## [What you have to do]
In this exercise, the data must be written out exactly.

## [Given information]
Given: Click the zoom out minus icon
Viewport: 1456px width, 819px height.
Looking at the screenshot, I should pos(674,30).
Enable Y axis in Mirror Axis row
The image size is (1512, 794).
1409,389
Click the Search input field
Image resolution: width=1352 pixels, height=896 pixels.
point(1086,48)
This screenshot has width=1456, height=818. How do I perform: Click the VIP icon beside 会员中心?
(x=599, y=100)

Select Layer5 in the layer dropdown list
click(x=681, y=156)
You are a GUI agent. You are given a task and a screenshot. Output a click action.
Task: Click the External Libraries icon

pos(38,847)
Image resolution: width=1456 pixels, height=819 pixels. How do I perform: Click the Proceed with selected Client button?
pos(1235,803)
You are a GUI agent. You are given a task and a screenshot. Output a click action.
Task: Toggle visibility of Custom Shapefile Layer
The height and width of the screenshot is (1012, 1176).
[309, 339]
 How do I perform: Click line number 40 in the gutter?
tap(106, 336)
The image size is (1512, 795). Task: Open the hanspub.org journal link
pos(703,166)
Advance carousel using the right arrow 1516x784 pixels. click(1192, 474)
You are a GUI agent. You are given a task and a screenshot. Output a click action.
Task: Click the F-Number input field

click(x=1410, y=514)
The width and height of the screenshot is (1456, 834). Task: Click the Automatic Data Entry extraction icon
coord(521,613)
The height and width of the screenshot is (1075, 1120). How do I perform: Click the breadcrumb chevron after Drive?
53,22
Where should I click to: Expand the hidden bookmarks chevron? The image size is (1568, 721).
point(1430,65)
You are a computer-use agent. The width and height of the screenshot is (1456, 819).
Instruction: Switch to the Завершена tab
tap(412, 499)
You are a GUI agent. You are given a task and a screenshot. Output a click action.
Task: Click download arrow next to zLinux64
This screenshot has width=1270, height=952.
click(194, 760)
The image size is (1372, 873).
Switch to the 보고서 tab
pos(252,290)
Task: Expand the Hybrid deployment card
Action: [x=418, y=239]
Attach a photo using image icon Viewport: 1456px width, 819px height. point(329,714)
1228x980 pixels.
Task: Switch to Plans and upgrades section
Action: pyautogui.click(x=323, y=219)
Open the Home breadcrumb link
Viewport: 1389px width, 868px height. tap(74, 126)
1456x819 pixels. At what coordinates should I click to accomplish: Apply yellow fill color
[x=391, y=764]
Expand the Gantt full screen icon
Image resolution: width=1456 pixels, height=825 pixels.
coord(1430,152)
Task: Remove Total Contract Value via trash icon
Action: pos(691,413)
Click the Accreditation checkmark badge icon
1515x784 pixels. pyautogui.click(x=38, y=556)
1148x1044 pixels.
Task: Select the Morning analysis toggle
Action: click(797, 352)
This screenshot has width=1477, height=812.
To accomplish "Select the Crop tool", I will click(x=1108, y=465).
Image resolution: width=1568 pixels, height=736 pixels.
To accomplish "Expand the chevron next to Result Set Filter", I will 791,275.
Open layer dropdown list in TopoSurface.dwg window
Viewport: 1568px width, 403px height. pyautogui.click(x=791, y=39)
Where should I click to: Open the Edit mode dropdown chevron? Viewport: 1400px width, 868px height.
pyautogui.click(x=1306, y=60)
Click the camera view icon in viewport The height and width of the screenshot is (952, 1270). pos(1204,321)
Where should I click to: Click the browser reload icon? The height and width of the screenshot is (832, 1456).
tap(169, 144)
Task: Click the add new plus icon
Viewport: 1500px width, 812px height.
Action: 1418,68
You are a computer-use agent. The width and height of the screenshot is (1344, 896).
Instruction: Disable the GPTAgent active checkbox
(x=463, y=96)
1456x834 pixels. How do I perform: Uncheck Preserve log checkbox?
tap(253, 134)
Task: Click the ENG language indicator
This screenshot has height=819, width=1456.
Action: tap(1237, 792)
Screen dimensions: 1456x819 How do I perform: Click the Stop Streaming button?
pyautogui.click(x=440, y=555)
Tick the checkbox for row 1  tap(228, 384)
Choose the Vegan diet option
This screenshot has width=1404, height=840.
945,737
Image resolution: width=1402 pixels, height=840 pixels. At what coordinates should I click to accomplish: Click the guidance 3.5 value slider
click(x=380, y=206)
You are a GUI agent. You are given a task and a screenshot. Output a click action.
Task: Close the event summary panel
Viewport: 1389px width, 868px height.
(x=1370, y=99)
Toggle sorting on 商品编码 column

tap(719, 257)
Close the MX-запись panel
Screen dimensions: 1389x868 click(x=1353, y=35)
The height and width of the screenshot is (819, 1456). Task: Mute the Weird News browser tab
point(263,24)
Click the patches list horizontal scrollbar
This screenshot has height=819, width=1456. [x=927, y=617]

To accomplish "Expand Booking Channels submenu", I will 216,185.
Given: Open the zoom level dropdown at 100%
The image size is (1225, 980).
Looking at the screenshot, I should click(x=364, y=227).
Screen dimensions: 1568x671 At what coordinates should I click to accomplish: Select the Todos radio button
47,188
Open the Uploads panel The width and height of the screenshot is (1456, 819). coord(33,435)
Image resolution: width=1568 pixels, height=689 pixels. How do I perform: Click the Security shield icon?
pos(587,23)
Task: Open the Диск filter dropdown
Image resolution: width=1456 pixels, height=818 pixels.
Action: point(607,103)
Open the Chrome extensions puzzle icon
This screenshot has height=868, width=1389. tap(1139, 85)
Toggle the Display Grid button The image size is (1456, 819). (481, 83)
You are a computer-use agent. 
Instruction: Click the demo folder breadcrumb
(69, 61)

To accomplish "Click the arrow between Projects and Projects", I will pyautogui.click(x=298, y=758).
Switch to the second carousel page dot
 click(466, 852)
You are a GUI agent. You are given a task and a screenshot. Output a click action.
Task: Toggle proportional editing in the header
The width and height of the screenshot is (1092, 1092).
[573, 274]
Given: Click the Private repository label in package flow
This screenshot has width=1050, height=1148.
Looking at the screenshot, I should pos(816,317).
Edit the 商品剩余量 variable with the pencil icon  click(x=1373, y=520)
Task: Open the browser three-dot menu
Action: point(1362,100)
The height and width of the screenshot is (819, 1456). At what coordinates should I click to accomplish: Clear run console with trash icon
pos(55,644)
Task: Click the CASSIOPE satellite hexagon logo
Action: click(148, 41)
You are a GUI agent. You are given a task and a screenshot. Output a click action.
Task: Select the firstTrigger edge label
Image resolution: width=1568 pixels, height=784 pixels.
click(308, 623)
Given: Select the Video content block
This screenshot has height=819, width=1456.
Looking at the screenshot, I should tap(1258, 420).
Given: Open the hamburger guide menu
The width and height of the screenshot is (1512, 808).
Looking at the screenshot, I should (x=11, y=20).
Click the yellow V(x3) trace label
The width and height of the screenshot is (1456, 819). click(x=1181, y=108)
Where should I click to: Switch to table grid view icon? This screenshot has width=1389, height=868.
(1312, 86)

## [Result of the exercise]
Given: Click the zoom out minus icon
Viewport: 1456px width, 819px height.
Looking at the screenshot, I should pos(674,30).
Enable Y axis in Mirror Axis row
The image size is (1512, 794).
1409,389
Click the Search input field
Image resolution: width=1352 pixels, height=896 pixels.
point(1086,48)
This screenshot has width=1456, height=818. How do I perform: Click the VIP icon beside 会员中心?
(x=599, y=100)

Select Layer5 in the layer dropdown list
click(x=681, y=156)
You are a GUI agent. You are given a task and a screenshot. Output a click action.
Task: Click the External Libraries icon

pos(38,847)
Image resolution: width=1456 pixels, height=819 pixels. How do I perform: Click the Proceed with selected Client button?
pos(1235,803)
You are a GUI agent. You are given a task and a screenshot. Output a click action.
Task: Toggle visibility of Custom Shapefile Layer
The height and width of the screenshot is (1012, 1176).
[309, 339]
 How do I perform: Click line number 40 in the gutter?
tap(106, 336)
The image size is (1512, 795). Task: Open the hanspub.org journal link
pos(703,166)
Advance carousel using the right arrow 1516x784 pixels. click(1192, 474)
You are a GUI agent. You are given a task and a screenshot. Output a click action.
Task: Click the F-Number input field

click(x=1410, y=514)
The width and height of the screenshot is (1456, 834). Task: Click the Automatic Data Entry extraction icon
coord(521,613)
The height and width of the screenshot is (1075, 1120). How do I perform: Click the breadcrumb chevron after Drive?
53,22
Where should I click to: Expand the hidden bookmarks chevron? The image size is (1568, 721).
point(1430,65)
You are a computer-use agent. The width and height of the screenshot is (1456, 819).
Instruction: Switch to the Завершена tab
tap(412, 499)
You are a GUI agent. You are given a task and a screenshot. Output a click action.
Task: Click download arrow next to zLinux64
This screenshot has width=1270, height=952.
click(194, 760)
The image size is (1372, 873).
Switch to the 보고서 tab
pos(252,290)
Task: Expand the Hybrid deployment card
Action: [x=418, y=239]
Attach a photo using image icon Viewport: 1456px width, 819px height. point(329,714)
1228x980 pixels.
Task: Switch to Plans and upgrades section
Action: pyautogui.click(x=323, y=219)
Open the Home breadcrumb link
Viewport: 1389px width, 868px height. tap(74, 126)
1456x819 pixels. At what coordinates should I click to accomplish: Apply yellow fill color
[x=391, y=764]
Expand the Gantt full screen icon
Image resolution: width=1456 pixels, height=825 pixels.
coord(1430,152)
Task: Remove Total Contract Value via trash icon
Action: pos(691,413)
Click the Accreditation checkmark badge icon
1515x784 pixels. pyautogui.click(x=38, y=556)
1148x1044 pixels.
Task: Select the Morning analysis toggle
Action: click(797, 352)
This screenshot has width=1477, height=812.
To accomplish "Select the Crop tool", I will click(x=1108, y=465).
Image resolution: width=1568 pixels, height=736 pixels.
To accomplish "Expand the chevron next to Result Set Filter", I will 791,275.
Open layer dropdown list in TopoSurface.dwg window
Viewport: 1568px width, 403px height. pyautogui.click(x=791, y=39)
Where should I click to: Open the Edit mode dropdown chevron? Viewport: 1400px width, 868px height.
pyautogui.click(x=1306, y=60)
Click the camera view icon in viewport The height and width of the screenshot is (952, 1270). pos(1204,321)
Where should I click to: Click the browser reload icon? The height and width of the screenshot is (832, 1456).
tap(169, 144)
Task: Click the add new plus icon
Viewport: 1500px width, 812px height.
Action: 1418,68
You are a computer-use agent. The width and height of the screenshot is (1344, 896).
Instruction: Disable the GPTAgent active checkbox
(x=463, y=96)
1456x834 pixels. How do I perform: Uncheck Preserve log checkbox?
tap(253, 134)
Task: Click the ENG language indicator
This screenshot has height=819, width=1456.
Action: tap(1237, 792)
Screen dimensions: 1456x819 How do I perform: Click the Stop Streaming button?
pyautogui.click(x=440, y=555)
Tick the checkbox for row 1  tap(228, 384)
Choose the Vegan diet option
This screenshot has width=1404, height=840.
945,737
Image resolution: width=1402 pixels, height=840 pixels. At what coordinates should I click to accomplish: Click the guidance 3.5 value slider
click(x=380, y=206)
You are a GUI agent. You are given a task and a screenshot. Output a click action.
Task: Close the event summary panel
Viewport: 1389px width, 868px height.
(x=1370, y=99)
Toggle sorting on 商品编码 column

tap(719, 257)
Close the MX-запись panel
Screen dimensions: 1389x868 click(x=1353, y=35)
The height and width of the screenshot is (819, 1456). Task: Mute the Weird News browser tab
point(263,24)
Click the patches list horizontal scrollbar
This screenshot has height=819, width=1456. [x=927, y=617]

To accomplish "Expand Booking Channels submenu", I will 216,185.
Given: Open the zoom level dropdown at 100%
The image size is (1225, 980).
Looking at the screenshot, I should click(x=364, y=227).
Screen dimensions: 1568x671 At what coordinates should I click to accomplish: Select the Todos radio button
47,188
Open the Uploads panel The width and height of the screenshot is (1456, 819). coord(33,435)
Image resolution: width=1568 pixels, height=689 pixels. How do I perform: Click the Security shield icon?
pos(587,23)
Task: Open the Диск filter dropdown
Image resolution: width=1456 pixels, height=818 pixels.
Action: point(607,103)
Open the Chrome extensions puzzle icon
This screenshot has height=868, width=1389. tap(1139, 85)
Toggle the Display Grid button The image size is (1456, 819). (481, 83)
You are a computer-use agent. 
Instruction: Click the demo folder breadcrumb
(69, 61)

To accomplish "Click the arrow between Projects and Projects", I will pyautogui.click(x=298, y=758).
Switch to the second carousel page dot
 click(466, 852)
You are a GUI agent. You are given a task and a screenshot. Output a click action.
Task: Toggle proportional editing in the header
The width and height of the screenshot is (1092, 1092).
[573, 274]
Given: Click the Private repository label in package flow
This screenshot has width=1050, height=1148.
Looking at the screenshot, I should pos(816,317).
Edit the 商品剩余量 variable with the pencil icon  click(x=1373, y=520)
Task: Open the browser three-dot menu
Action: point(1362,100)
The height and width of the screenshot is (819, 1456). At what coordinates should I click to accomplish: Clear run console with trash icon
pos(55,644)
Task: Click the CASSIOPE satellite hexagon logo
Action: click(148, 41)
You are a GUI agent. You are given a task and a screenshot. Output a click action.
Task: Select the firstTrigger edge label
Image resolution: width=1568 pixels, height=784 pixels.
click(308, 623)
Given: Select the Video content block
This screenshot has height=819, width=1456.
Looking at the screenshot, I should tap(1258, 420).
Given: Open the hamburger guide menu
The width and height of the screenshot is (1512, 808).
Looking at the screenshot, I should (x=11, y=20).
Click the yellow V(x3) trace label
The width and height of the screenshot is (1456, 819). click(x=1181, y=108)
Where should I click to: Switch to table grid view icon? This screenshot has width=1389, height=868.
(1312, 86)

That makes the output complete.